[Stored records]
□ □ □ □ □
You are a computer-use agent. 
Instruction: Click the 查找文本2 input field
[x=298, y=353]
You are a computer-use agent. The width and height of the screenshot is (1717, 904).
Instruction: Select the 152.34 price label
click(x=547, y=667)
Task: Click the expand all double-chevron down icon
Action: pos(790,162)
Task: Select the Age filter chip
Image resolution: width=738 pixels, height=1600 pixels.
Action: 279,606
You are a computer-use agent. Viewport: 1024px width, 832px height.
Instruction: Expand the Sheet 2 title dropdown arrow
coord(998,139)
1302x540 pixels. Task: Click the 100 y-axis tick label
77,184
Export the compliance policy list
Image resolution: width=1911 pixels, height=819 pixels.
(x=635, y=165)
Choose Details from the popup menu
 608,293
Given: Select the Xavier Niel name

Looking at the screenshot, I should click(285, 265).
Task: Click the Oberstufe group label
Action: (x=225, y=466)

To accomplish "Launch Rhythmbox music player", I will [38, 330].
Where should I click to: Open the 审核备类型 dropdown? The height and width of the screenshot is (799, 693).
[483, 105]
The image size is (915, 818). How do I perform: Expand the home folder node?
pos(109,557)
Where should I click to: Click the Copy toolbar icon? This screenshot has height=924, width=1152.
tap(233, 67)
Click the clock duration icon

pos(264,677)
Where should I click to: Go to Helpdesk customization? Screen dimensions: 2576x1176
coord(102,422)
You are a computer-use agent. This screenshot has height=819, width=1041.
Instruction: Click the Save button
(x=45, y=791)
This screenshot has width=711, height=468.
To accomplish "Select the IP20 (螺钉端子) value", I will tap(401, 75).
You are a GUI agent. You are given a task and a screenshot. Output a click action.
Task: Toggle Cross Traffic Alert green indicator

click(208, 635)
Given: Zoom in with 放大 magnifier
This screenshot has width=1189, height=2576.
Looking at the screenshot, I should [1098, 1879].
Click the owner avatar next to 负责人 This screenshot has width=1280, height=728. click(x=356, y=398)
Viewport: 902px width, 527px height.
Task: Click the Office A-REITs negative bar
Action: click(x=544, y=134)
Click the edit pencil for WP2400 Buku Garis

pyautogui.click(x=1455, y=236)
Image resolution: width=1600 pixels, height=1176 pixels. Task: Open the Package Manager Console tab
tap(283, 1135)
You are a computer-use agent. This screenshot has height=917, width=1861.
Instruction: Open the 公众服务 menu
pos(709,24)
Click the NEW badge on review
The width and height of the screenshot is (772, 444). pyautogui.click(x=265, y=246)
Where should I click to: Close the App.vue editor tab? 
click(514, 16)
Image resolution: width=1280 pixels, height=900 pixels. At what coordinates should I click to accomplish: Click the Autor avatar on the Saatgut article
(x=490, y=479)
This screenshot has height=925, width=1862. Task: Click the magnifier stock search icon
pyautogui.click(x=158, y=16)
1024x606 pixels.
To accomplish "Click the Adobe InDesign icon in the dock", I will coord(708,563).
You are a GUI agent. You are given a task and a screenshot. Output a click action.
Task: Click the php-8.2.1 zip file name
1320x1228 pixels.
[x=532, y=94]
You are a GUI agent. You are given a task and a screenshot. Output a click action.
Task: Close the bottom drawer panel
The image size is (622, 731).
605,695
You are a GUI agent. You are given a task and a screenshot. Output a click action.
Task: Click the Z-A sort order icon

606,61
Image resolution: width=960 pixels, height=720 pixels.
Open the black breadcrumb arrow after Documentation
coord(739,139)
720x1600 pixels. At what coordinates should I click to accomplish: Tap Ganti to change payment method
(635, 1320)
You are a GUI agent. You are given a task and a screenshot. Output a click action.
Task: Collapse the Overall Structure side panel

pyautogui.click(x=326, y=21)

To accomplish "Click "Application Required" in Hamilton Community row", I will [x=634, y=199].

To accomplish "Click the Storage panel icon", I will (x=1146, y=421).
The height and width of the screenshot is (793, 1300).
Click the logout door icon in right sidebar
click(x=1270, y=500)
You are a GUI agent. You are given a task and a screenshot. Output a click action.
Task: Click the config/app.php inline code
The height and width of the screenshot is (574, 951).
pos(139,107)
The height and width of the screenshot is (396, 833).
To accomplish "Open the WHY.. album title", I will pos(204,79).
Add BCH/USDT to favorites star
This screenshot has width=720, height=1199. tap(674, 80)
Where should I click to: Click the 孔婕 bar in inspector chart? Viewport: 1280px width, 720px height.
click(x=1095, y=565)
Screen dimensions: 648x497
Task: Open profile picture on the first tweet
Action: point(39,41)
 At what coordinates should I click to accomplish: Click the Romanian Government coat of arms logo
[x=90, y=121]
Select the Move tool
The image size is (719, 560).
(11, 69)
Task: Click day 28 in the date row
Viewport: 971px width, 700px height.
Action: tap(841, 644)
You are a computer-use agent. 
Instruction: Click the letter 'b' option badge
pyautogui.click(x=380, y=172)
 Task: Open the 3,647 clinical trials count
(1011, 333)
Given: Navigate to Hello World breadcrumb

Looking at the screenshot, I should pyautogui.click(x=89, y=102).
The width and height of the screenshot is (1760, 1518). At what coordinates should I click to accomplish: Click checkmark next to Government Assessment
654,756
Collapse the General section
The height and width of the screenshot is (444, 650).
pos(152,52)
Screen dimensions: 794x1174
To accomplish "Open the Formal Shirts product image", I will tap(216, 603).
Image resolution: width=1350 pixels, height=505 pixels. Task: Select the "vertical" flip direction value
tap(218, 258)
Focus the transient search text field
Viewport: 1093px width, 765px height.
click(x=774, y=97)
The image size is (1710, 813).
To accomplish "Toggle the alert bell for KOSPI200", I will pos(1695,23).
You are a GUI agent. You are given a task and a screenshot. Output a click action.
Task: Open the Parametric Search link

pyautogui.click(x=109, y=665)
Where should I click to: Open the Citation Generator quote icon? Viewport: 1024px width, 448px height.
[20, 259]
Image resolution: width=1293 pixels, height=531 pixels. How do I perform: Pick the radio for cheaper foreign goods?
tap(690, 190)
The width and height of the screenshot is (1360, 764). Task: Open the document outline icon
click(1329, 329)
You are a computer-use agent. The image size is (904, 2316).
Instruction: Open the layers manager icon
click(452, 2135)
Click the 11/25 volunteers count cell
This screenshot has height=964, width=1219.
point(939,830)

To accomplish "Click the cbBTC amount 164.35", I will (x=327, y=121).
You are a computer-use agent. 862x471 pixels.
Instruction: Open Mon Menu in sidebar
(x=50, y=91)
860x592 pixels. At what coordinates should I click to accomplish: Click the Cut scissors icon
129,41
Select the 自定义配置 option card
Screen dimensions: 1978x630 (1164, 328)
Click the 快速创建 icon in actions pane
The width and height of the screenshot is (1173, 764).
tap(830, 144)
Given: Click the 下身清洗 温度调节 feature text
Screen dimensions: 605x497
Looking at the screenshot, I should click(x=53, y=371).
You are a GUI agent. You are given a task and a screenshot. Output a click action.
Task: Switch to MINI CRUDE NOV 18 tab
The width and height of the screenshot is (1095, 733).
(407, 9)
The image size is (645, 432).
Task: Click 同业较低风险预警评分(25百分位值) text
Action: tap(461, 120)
□ □ □ □ □
Above are the entries; copy out every line among them that contains the word "computer".

● **COMPLETED EXERCISE**
You are a computer-use agent. 
You are a computer-use agent. The width and height of the screenshot is (1717, 904).
You are a computer-use agent. Viewport: 1024px width, 832px height.
You are a computer-use agent. This screenshot has height=819, width=1041.
You are a computer-use agent. This screenshot has height=917, width=1861.
You are a computer-use agent. 
You are a computer-use agent. The image size is (904, 2316).
You are a computer-use agent. 862x471 pixels.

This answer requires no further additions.